Sinónimos: Un Israelí en París

Crítica de Marcelo Cafferata - El Espectador Avezado

A veces, los premios internacionales generan una expectativa desmedida al recibir ciertos estrenos en el circuito comercial. Algo de esto sucede con “SINONIMOS: UN ISRAELI EN PARIS” que tanto por la trayectoria de su director, como por el hecho de haberse hecho acreedora del Oso de Oro al mejor filme y el premio FIPRESCI en la última Berlinale, hacían poner la vara demasiado alta.
Nadav Lapid es un director israelí que había llamado poderosamente la atención con su ópera prima “POLICEMAN” pero por sobre todo por su segundo filme “La maestra de Jardín” que ha tenido inclusive una remake americana con el protagónico de Maggie Gyllenhaal y que ahora se juega por una propuesta completamente imprevisible, arriesgada y original, pero con algunos resultados fuertemente dispares.

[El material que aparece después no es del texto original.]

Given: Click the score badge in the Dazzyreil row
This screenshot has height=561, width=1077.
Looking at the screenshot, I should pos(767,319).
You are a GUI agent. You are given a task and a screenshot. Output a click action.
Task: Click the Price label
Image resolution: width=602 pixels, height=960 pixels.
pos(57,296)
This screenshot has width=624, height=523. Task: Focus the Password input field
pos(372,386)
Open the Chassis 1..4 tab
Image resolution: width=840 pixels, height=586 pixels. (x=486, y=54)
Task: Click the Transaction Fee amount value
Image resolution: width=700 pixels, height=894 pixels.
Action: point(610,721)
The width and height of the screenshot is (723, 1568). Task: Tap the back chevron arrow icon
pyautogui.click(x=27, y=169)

“SINONIMOS” tiene puntos de contacto con la vida del propio realizador, quien en su momento dejó Israel para establecerse en París en los años 2000, hecho que aparentemente no le ha sido demasiado fácil porque abre la película con el protagonista llegando a un departamento completamente vacío en el que será literalmente despojado de todas sus pertenencias en la primera noche que se queda a dormir allí.
Si bien esa desnudez que se presenta y el frío congelante que azota el departamento sin nada que cubrirse, es el disparador de la historia, hay mucho de simbolismo que será lo que articule gran parte de la película, siendo por momentos una simbología más a mano para el espectador (la desnudez como desprotección, el vacío del departamento como la soledad y la falta de contención) y en otros momentos se tornará más criptica e inasible.

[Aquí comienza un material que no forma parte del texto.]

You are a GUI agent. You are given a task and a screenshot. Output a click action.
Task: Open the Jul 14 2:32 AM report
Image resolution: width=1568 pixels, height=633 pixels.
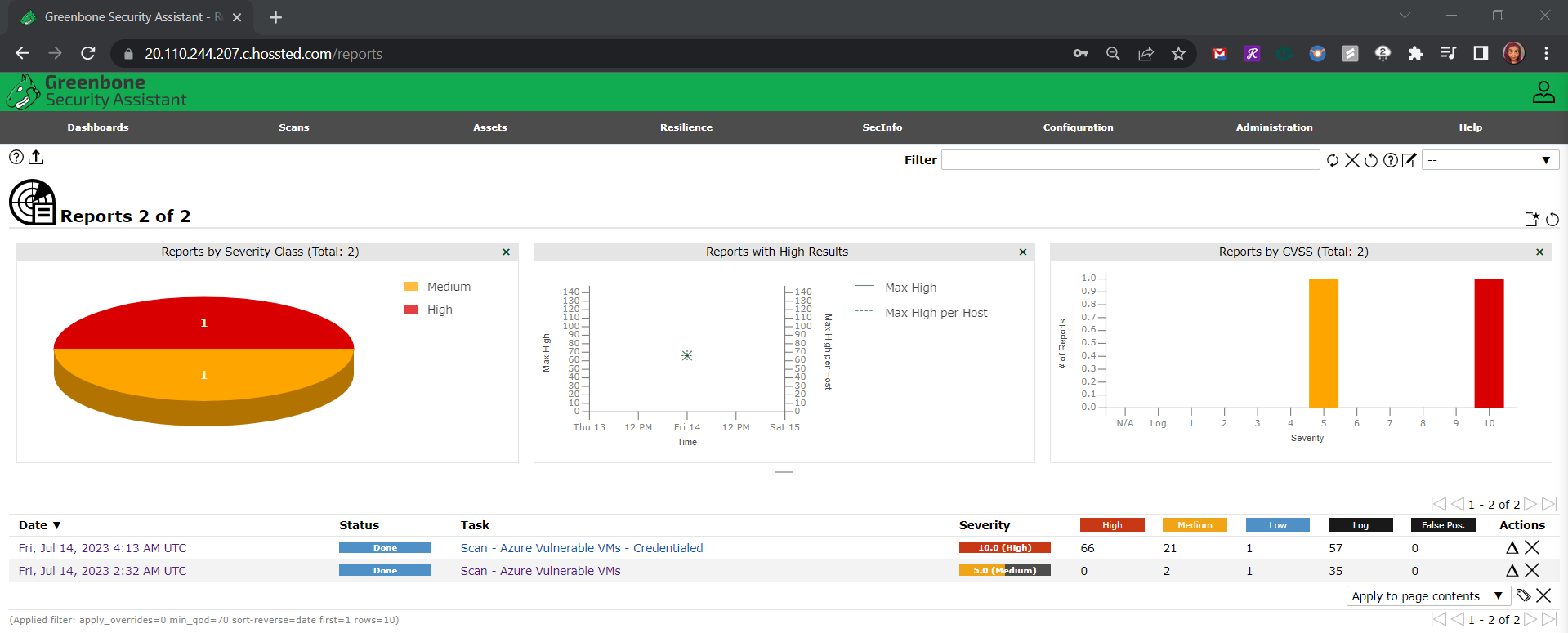coord(102,571)
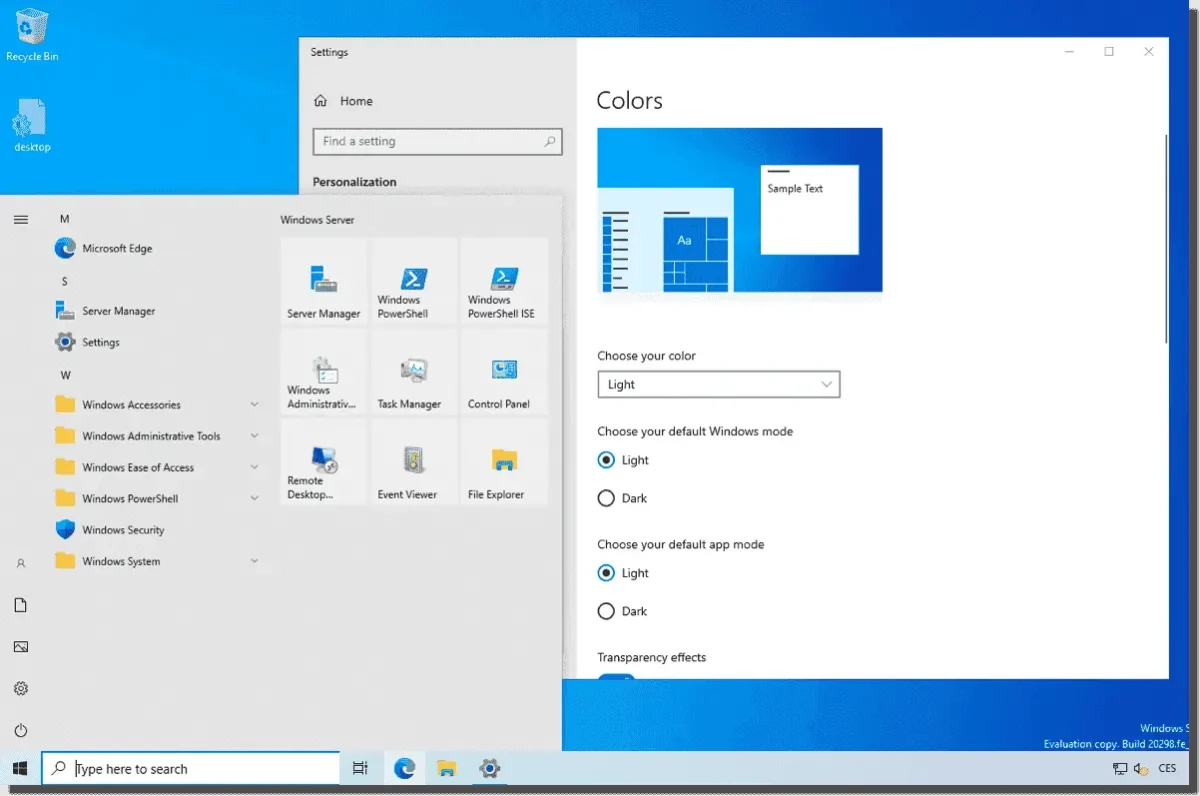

Así se presenta en esta primera escena a Yoav (Tim Mercier) a modo de apertura de este viaje migratorio que es el punto de inicio para que luego se dispare en varias direcciones.
Huyendo de un país en guerra permanente, el objetivo de Yoav es nacionalizarse francés y entre sus sueños más inexplicables está el deseo de ser enterrado en el cementerio Père Lachaise –uno de los más importantes y bonitos del mundo, en donde están las tumbas de famosos artistas de todos los tiempos-.
Cuando acudan a socorrerlo la pareja de vecinos Émile y Caroline, es casi inevitable que surja la tensión y que aparezca, perfectamente dibujado, ese triángulo que se irá armando a partir de ese primer encuentro de virilidad expuesta y necesidad de cobijo.
Tal como el protagonista nada en la indecisión sintiéndose tan atraído por Caroline en algunos momentos como por Émile en algunos otros, esa dualidad también estará presente, siempre a dos aguas, respecto de su identidad (se niega a hablar su idioma de origen contraponiendo un francés exquisito y fluido que suponemos, no cualquier inmigrante maneja con esa ductilidad), esa búsqueda de atracción y repulsión que genera, al mismo tiempo, este nuevo territorio identitario.
Lapid sabe lo que quiere expresar ya que es parte de su historia y de su propia construcción, pero en esa oportunidad echa mano a una narración disgresiva, difícil de seguir, por momentos en apariencia incoherente y episódica.
Si bien hay un eje central que enhebra todo el discurso que es indudablemente ese proceso de perder parte del pasado para instalarse y recrearse en una nueva nacionalidad, en un nuevo país, los recursos que utiliza Lapid, sumamente cinematográficos no siempre tienen la precisión y la coherencia que ha demostrado en su cine.
Momentos que guardan una solemnidad teatral, diálogos que presentan más ribetes literarios que cinematográficos y una edición fragmentaria, tal como las escenas, no contribuyen a que, como espectadores, podamos sumergirnos fácilmente en la historia.
De todos modos, Lapid logra hipnotizarnos con la cámara pero tanto la extensión de más de dos horas como las líneas secundarias que no logran a veces llegar a ningún destino (un interesante y arriesgado encuentro con un fotógrafo queda como deshilvanado del resto de la trama aunque es una de las escenas más intensas y mejor construidas de la película) hacen que las sensaciones frente a “SINONIMOS” se dispersen.
Una película que tiene todos los elementos formales y técnicos para contar una gran historia, pero que no llega a emocionar sino simplemente a dejar plasmada una historia de transición, en una puesta en escena madura y arriesgada, pero por momentos tan fría y distante como caótica e inconexa.